Per-merchant machine learning on small data: how 50 refunds a month becomes a working model
Most ML practitioners would tell you that running a per-merchant predictive model on Shopify-DTC volume is a bad idea. The argument is structural: a typical Shopify shop with $500K in annual sales sees 8 to 30 fraud chargebacks per year. That is too few labeled positives to train a model. The conventional answer is to pool data across merchants and train one global model, accepting that the global model is worse on every individual merchant than a hypothetical per-merchant model would have been if the data existed.
We did not want the global pooled model. We wanted a per-merchant model. The blocker was the label volume, and the fix was to change the label.
The volume objection
Fraud chargebacks are sparse. On a typical small-DTC merchant the rate runs between 0.05% and 0.5% of orders. A merchant with 5,000 orders per year and a 0.2% chargeback rate produces 10 chargeback labels per year. Ten positives is not enough to train any meaningful model. Even the largest merchants in the small-DTC tier produce maybe 100 positives per year, and that volume only barely supports a small per-merchant model with heavy regularization.

Material provided:
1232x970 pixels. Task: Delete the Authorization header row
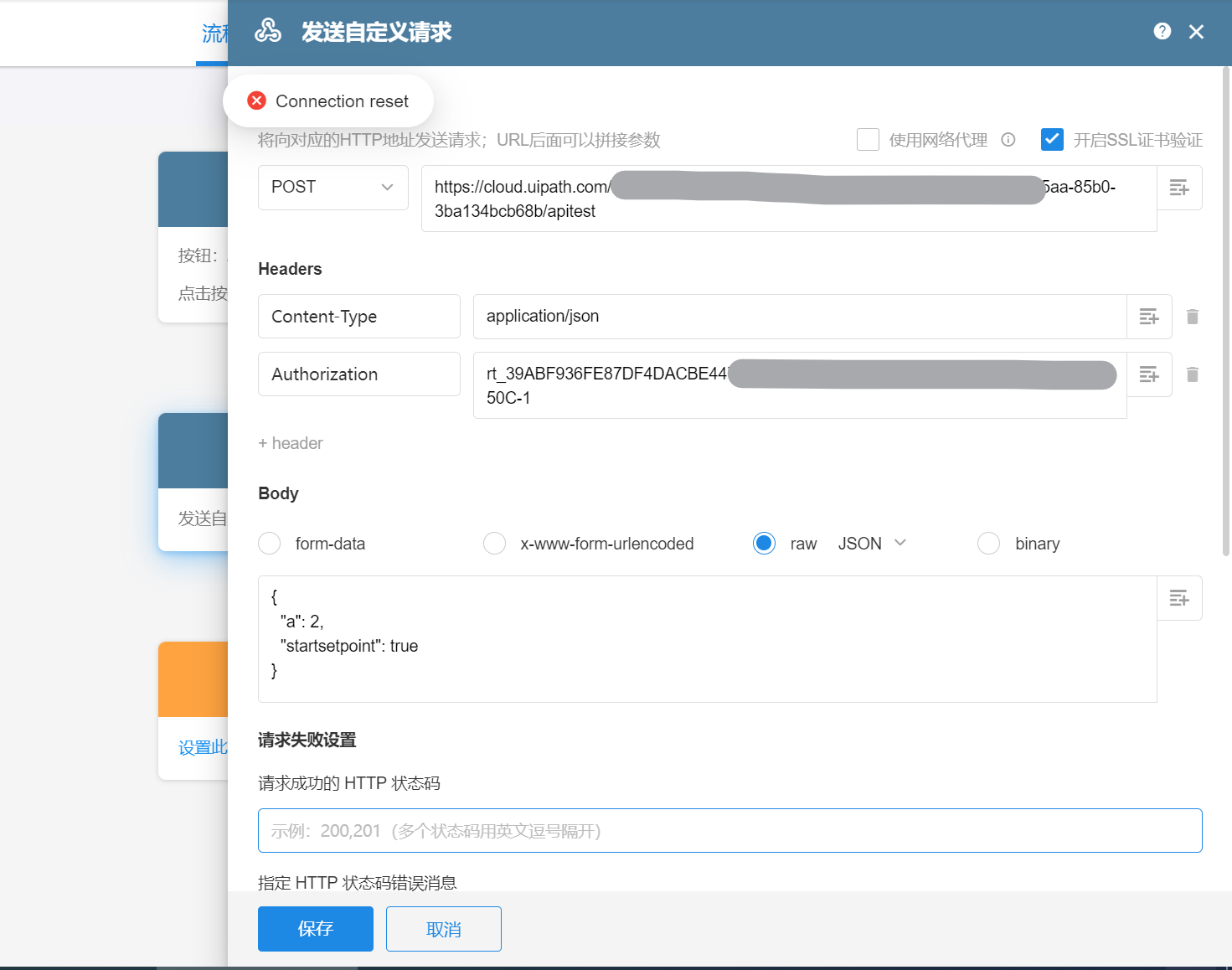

What you will do:
a. In the text on per-merchant machine learning, how many fraud chargebacks per year does a typical Shopify shop with $500K in annual sales see?
b. Pick up the text on per-merchant machine learning after its last sentence and keep writing it.

The responses:
a. 8 to 30 fraud chargebacks per year.

b.
That is the volume objection. It is correct. A model trained on chargebacks per merchant will not work for the long tail of small Shopify merchants.
The reframe
The volume objection assumes the label is fraud chargebacks. There is no rule that says it has to be.
The label we picked is refunds, specifically the binary "did this customer's order produce a refund within 60 days." A typical small-DTC merchant produces between 50 and 500 refunds per month. That is 600 to 6,000 positive labels per year per merchant. The volume problem disappears the moment you change the label.
The catch is that "produced a refund" is not the same as "was fraudulent." Most refunds are normal customer behavior: wrong size, wrong color, didn't fit the use case, customer changed their mind. A model trained to predict refund-likelihood does not directly predict fraud-likelihood.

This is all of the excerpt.